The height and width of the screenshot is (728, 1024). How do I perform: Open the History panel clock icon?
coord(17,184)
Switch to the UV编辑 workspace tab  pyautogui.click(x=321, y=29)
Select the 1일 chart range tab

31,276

========================================================================

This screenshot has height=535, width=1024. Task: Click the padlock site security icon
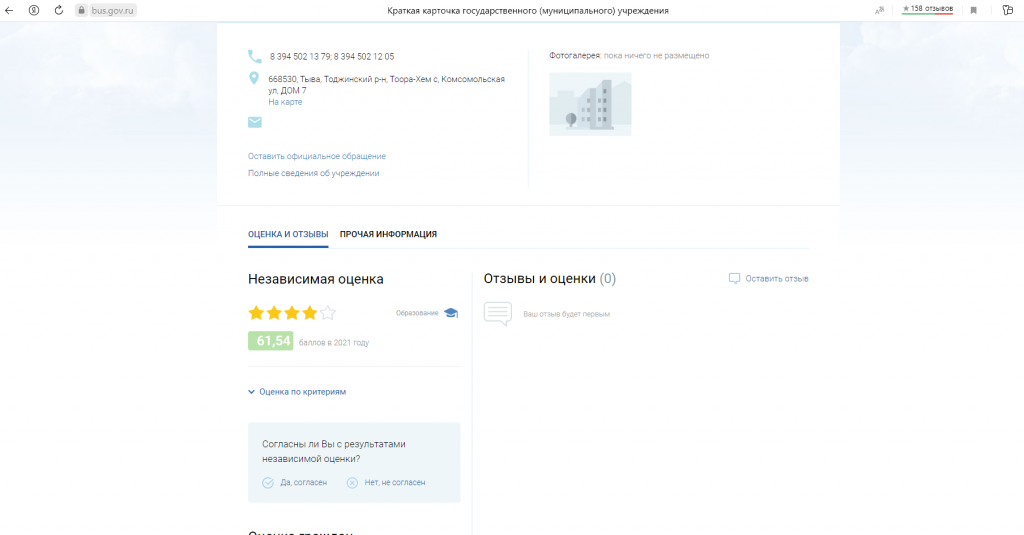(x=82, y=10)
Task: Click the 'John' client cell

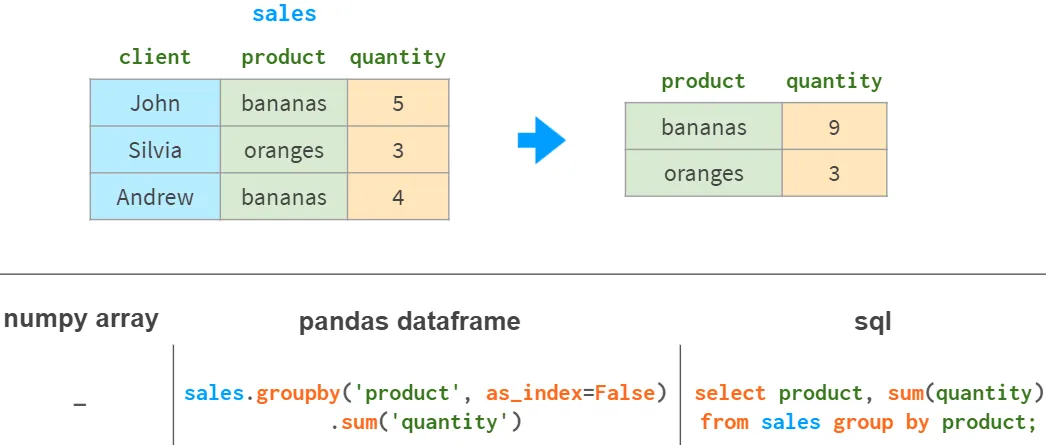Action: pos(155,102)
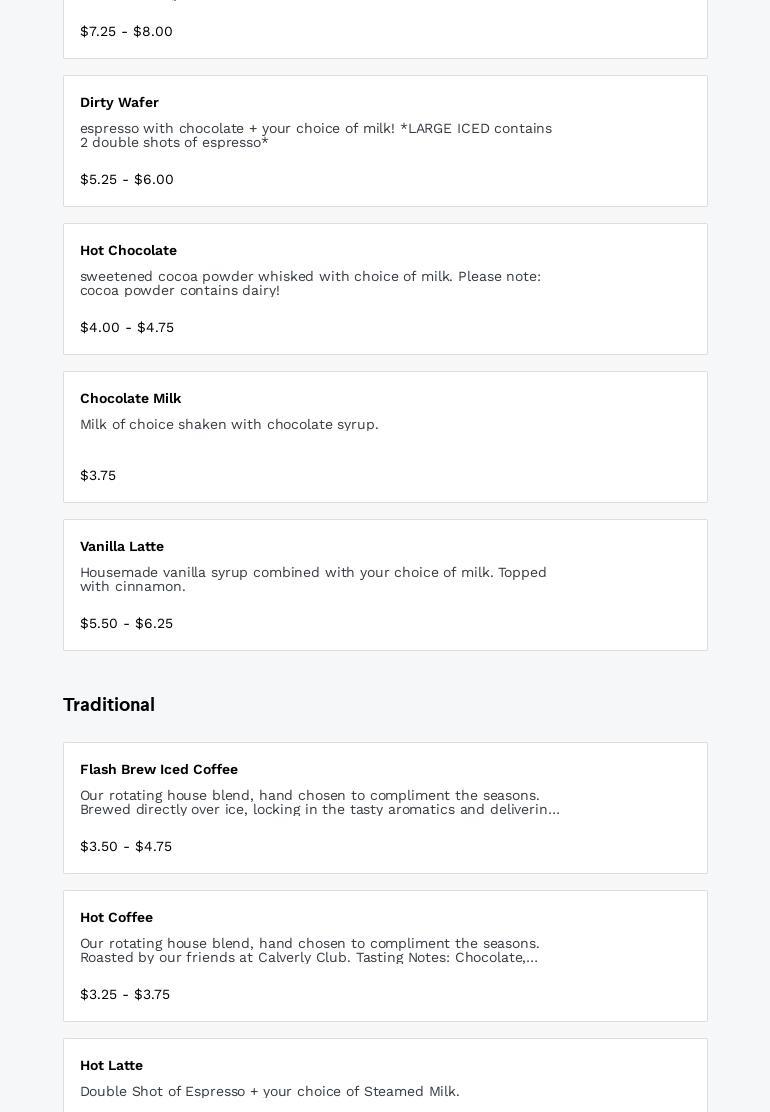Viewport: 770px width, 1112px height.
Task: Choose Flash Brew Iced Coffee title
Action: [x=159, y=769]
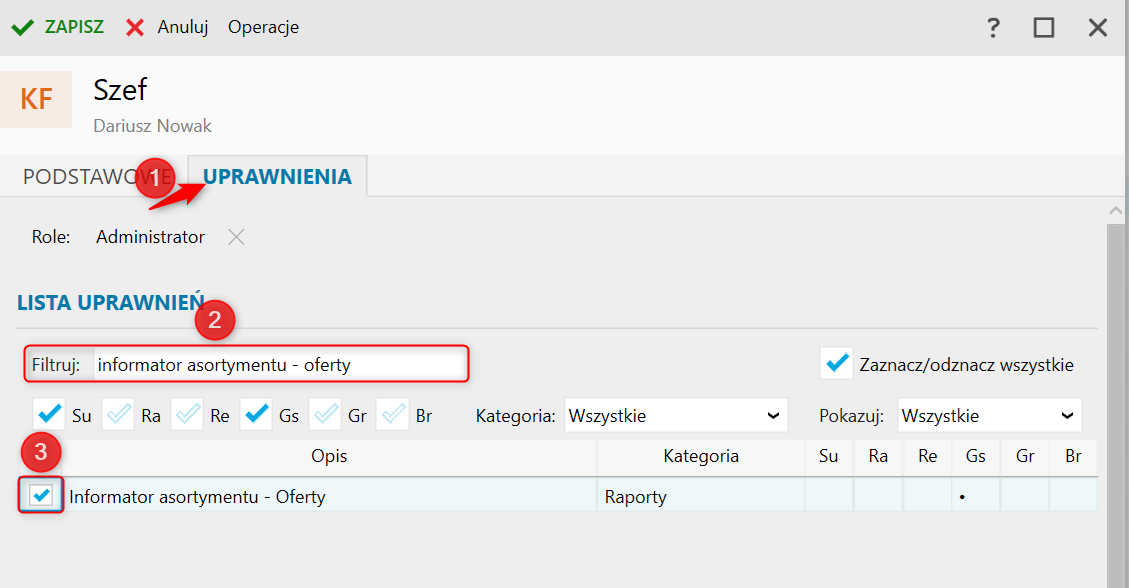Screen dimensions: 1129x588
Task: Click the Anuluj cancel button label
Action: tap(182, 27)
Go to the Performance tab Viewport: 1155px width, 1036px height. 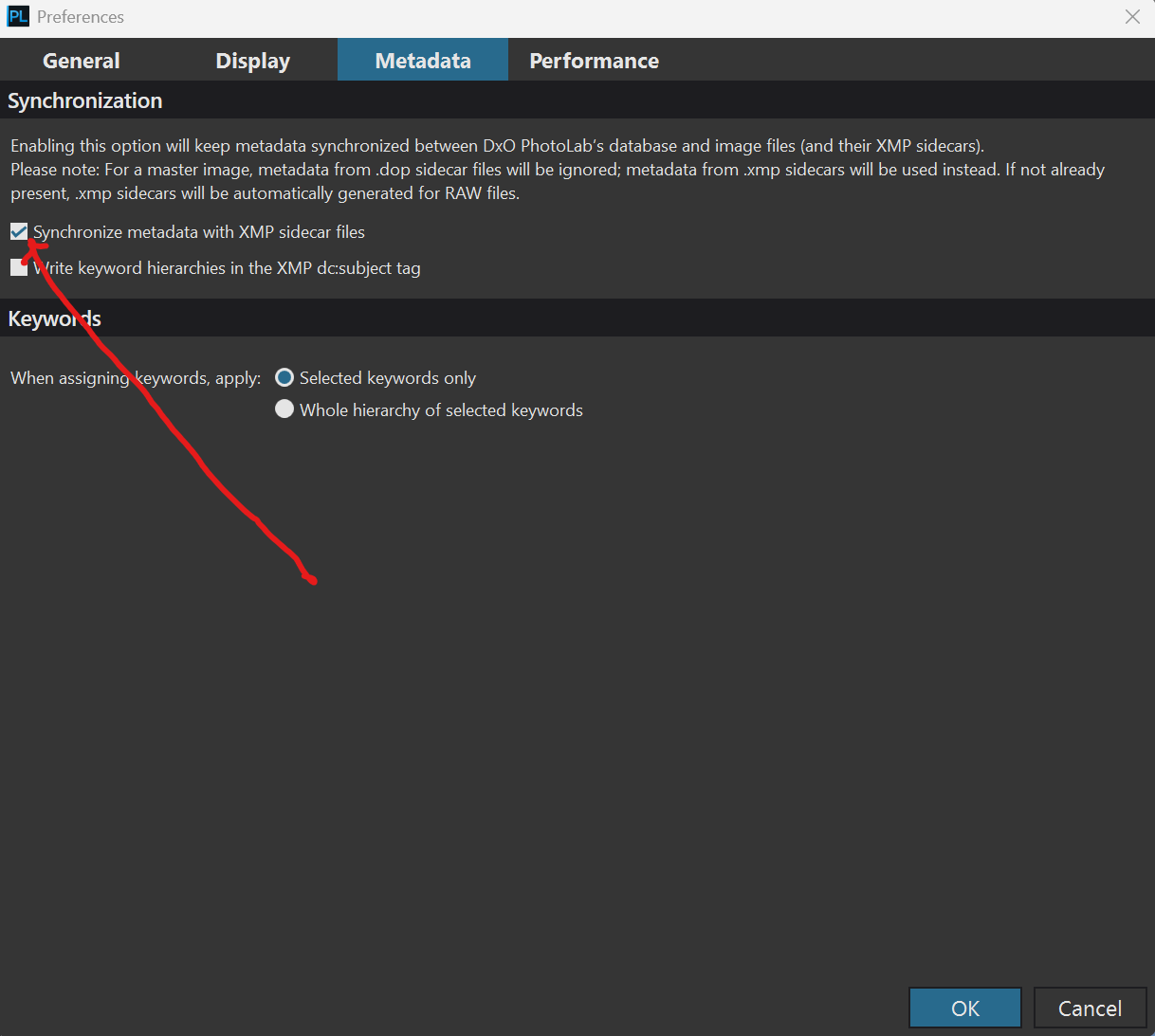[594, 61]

========================================================================

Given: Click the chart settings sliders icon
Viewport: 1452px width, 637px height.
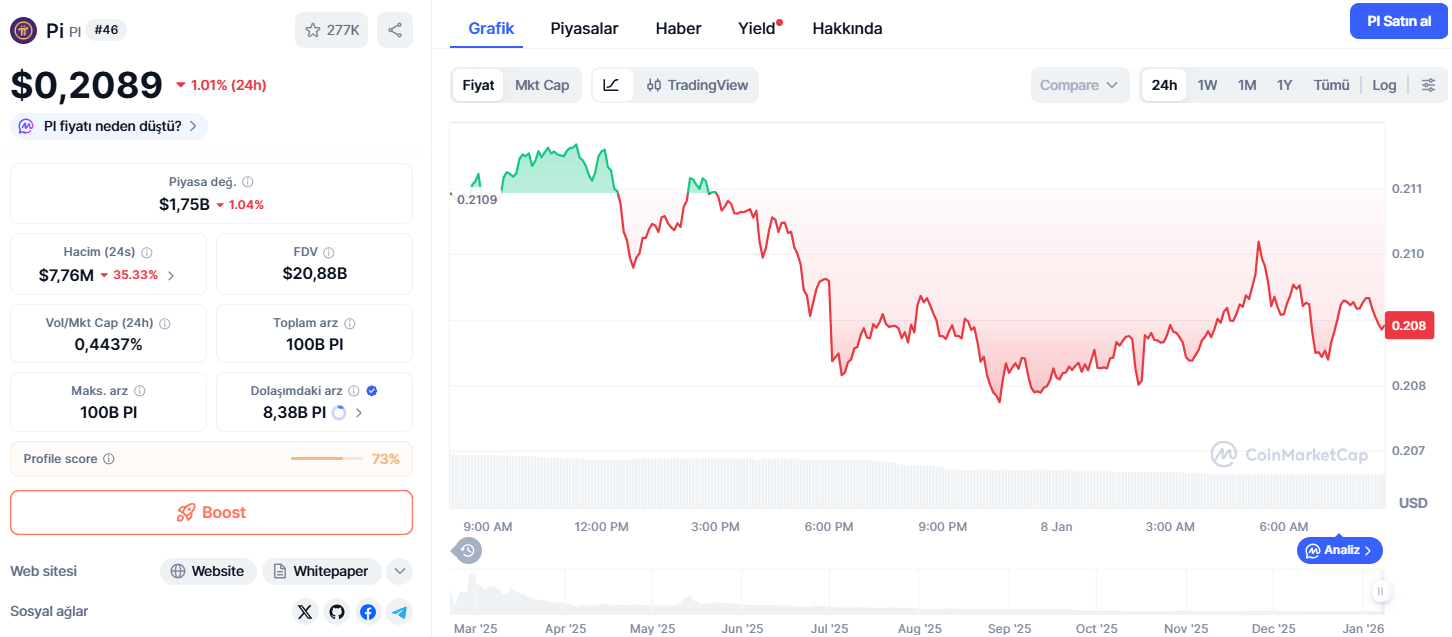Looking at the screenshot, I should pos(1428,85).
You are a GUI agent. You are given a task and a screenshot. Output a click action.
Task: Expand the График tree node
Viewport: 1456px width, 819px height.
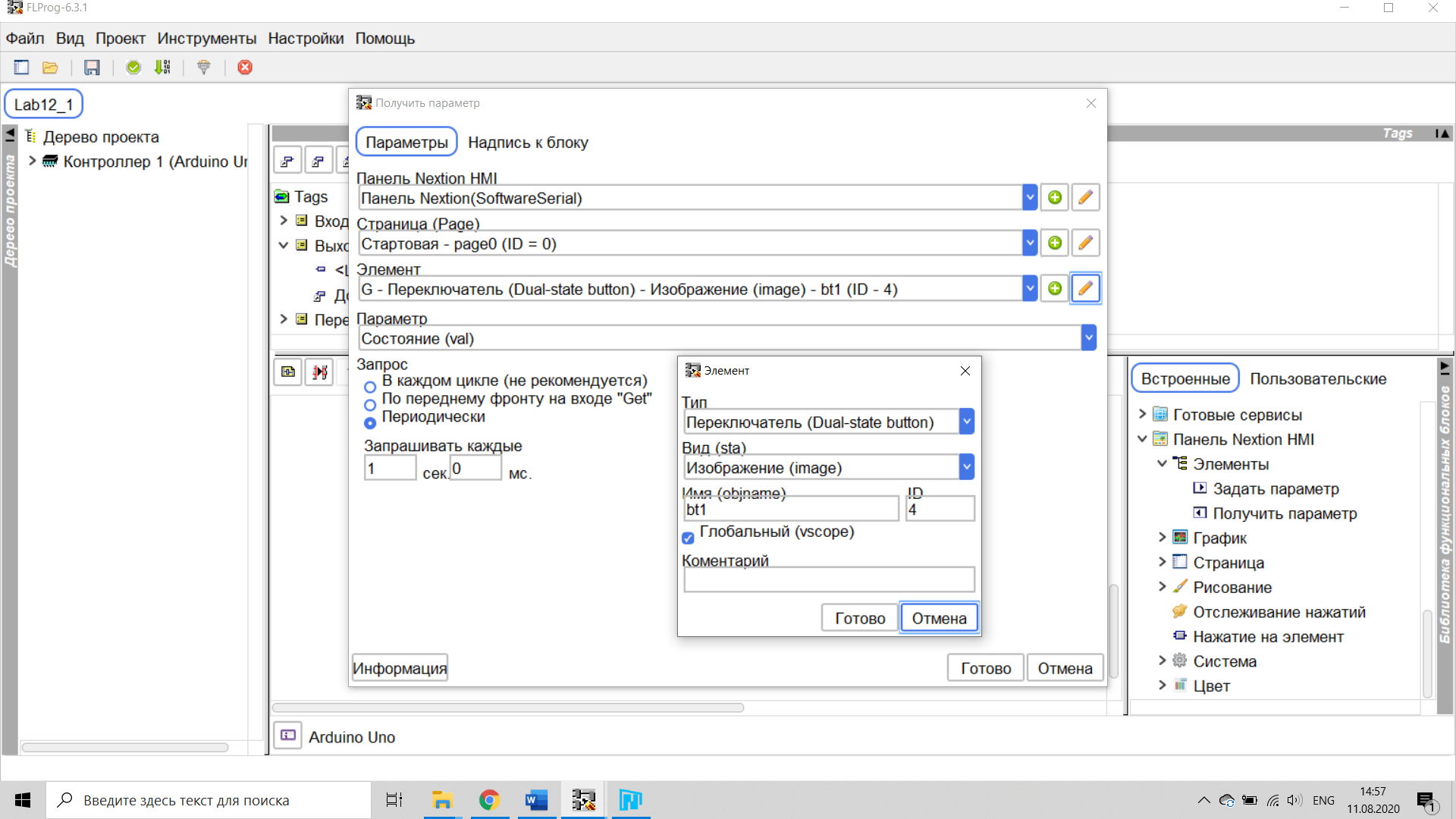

========================================================================

* PROBLEM REQUIREMENTS: List every line above that contains the word "icon", matching case exactly.

* EXERCISE OUTPUT:
The height and width of the screenshot is (728, 1024). How do I perform: Open the History panel clock icon?
This screenshot has height=535, width=1024. Task: Click the padlock site security icon
Given: Click the chart settings sliders icon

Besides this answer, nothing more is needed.